For more details on extensions, please consult our Extending PyScaffold guide.

Code base Organization#

PyScaffold is organized in a series of internal Python modules, the main ones being:

  • api: top level functions for accessing PyScaffold functionality, by combining together the other modules

  • cli: wrapper around the API to create a command line executable program

  • actions: default action pipeline and helper functions for manipulating it

  • structure: functions specialized in defining the in-memory project structure representation and in taking this representation and creating it as part of the file system.

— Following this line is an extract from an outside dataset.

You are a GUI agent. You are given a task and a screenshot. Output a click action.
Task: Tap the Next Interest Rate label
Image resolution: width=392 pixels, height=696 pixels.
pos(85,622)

  • update: steps required for updating projects generated with old versions of PyScaffold

  • extensions: main extension mechanism and subpackages corresponding to the built-in extensions

Additionally, a series of internal auxiliary libraries is defined in:

  • dependencies: processing and manipulating of package dependencies and requirements

  • exceptions: custom PyScaffold exceptions and exception handlers

  • file_system: wrappers around file system functions that make them easy to be used from PyScaffold.

  • identification: creating and processing of project/package/function names and other general identifiers

  • info: general information about the system, user and package being generated

  • log: custom logging infrastructure for PyScaffold, specialized in its verbose execution

  • operations: file operations that can be embedded in the in-memory project structure representation

  • repo: wrapper around the git command

  • shell: helper functions for working with external programs

  • termui: basic support for ANSI code formatting

  • toml: thin adapter layer around third-party TOML parsing libraries, focused in API stability

For more details about each module and its functions and classes, please consult our module reference.

When contributing to PyScaffold, please try to maintain this overall project organization by respecting each module’s own purpose. Moreover, when introducing new files or renaming existing ones, please try to use meaningful naming and avoid terms that are too generic, e.g. utils.py (when in doubt, Peter Hilton has a great article about naming smells and a nice presentation aboug how to name things).